La respuesta del Dépor al primer gol fue durante muchos minutos nula. Son muchos golpes, ya ni siquiera le piden al equipo que juegue al fútbol, su rival tampoco animaba a venirse arriba. Un fantasma anímico y futbolístico. Durante ese momento y en todo el encuentro, el único faro ofensivo fue Lucas. Bajaba la pelota, daba pases, desequilibraba con más o menos acierto. El único. Hasta Adrián está fuera de combate. El panorama era infame hasta que el Girona le cedió algo de terreno en los últimos minutos y los coruñeses empezaron a tocar la pelota. La tuvo en ese momento Andone, volvió a fallar. Hay cosas que no cambian.

El descanso pareció reactivar al Dépor. Un par de carreras, una combinación que, al menos, no hacía apartar los ojos de la pantalla. Otro clásico. Poco duró de nuevo ese espejismo. Cinco minutos y ni media ocasión y los catalanes ya se habían sacudido ese dominio. Pronto se niveló el duelo y llegaría el desequilibrio definitivo. Otra falta lateral a una distancia infinita que fue coser y cantar para el Girona. Juanpe hasta pudo guiñar el ojo a la cámara para la foto. 2-0, el Dépor estaba hundido.

Quedaba más de media hora y poco había que jugar, que disputar. El Dépor quiso dar la impresión de que no se rendía, Lucas seguro que no lo hizo.
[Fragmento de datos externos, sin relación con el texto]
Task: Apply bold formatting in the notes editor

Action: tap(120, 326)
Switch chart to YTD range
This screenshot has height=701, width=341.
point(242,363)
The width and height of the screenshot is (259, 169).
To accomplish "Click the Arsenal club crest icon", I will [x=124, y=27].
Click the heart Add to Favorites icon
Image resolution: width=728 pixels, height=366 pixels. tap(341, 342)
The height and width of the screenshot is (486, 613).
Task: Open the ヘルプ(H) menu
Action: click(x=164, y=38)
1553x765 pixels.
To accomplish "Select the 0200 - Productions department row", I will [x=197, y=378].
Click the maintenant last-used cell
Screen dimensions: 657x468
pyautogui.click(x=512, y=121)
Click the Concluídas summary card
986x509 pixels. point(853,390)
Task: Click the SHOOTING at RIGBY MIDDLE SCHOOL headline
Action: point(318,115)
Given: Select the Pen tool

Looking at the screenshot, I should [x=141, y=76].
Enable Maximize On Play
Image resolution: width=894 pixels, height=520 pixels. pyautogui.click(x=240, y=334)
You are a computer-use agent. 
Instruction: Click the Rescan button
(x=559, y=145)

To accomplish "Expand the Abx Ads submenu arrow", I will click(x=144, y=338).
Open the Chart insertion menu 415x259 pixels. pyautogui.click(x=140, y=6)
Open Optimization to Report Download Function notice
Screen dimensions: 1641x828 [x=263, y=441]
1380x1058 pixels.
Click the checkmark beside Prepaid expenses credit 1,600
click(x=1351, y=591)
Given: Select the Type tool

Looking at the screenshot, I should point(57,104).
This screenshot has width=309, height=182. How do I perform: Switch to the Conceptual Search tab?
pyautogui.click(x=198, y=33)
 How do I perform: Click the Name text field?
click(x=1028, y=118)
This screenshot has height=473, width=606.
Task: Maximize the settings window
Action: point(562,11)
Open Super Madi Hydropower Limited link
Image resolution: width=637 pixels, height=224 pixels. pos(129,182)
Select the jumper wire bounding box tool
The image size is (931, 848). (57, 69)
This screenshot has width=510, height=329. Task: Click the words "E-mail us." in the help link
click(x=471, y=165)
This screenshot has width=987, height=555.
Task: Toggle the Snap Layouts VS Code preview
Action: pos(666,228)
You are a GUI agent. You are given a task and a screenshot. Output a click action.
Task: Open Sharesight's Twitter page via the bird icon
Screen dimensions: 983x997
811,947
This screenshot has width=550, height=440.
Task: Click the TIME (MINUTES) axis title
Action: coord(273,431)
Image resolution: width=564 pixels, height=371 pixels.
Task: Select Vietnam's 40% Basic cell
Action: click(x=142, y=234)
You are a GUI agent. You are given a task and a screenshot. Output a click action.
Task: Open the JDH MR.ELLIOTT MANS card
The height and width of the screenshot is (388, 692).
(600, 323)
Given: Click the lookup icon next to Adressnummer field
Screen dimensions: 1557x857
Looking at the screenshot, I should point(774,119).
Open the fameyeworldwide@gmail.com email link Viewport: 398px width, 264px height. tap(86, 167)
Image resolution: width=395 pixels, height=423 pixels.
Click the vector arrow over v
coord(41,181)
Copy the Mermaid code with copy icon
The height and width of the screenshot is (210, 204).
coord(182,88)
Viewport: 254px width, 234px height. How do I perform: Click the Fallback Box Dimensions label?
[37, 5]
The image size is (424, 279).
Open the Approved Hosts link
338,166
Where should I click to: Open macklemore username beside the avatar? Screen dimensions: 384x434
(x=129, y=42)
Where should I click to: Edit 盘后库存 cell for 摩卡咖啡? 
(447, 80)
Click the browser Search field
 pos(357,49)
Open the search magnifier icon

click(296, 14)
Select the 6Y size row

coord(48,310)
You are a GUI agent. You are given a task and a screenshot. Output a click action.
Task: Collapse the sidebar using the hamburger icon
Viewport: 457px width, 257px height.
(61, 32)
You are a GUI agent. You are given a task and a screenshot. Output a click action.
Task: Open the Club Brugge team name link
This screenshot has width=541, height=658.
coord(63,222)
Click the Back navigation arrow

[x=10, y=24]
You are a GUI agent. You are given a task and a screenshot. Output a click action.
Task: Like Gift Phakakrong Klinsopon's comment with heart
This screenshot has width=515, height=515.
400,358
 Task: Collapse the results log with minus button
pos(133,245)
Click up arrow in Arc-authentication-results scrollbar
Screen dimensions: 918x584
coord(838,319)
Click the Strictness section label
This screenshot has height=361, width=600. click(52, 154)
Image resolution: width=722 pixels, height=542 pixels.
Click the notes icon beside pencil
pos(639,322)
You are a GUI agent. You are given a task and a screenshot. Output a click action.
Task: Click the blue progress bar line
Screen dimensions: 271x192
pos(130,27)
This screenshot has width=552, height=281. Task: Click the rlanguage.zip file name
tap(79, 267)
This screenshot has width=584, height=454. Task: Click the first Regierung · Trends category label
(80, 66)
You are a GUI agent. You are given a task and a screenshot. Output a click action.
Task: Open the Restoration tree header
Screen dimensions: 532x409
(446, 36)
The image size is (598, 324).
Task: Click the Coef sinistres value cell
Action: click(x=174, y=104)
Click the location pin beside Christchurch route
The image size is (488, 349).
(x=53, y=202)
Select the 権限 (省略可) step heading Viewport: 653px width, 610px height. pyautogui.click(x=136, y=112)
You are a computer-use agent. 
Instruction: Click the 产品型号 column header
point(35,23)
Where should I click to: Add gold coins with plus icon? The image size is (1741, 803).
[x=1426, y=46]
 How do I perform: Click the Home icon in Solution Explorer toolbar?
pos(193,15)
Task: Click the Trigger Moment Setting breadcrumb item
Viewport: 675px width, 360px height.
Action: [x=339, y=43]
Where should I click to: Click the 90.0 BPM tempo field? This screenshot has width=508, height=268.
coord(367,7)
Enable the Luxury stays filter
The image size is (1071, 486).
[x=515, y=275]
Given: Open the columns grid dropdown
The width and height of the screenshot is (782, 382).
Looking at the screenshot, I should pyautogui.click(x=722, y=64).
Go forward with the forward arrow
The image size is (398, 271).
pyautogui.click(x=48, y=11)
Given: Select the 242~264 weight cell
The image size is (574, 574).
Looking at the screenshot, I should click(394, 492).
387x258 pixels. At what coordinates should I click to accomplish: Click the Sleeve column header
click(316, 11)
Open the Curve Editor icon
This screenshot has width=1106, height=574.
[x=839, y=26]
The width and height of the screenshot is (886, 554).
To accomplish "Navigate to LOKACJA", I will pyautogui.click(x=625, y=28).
Todas sus acciones demostraban rebelarse ante lo acontecido. No le secundaban ni sus compañeros ni el fútbol ni nada. El equipo catalán olía la sangre y no renunciaba a golear. No pudo. Cayó Bóveda y Seedorf, como al inicio del partido, demostró poca cintura en los cambios. No es influyente ni antes ni durante ni después de los partidos. Solo sonríe y manda mensajes que ya nadie cree. El encuentro terminó de morir lentamente con Emre Çolak en el banquillo y Pedro Mosquera de central. Renuncia al fútbol, renuncia a todo, renuncia a salvarse.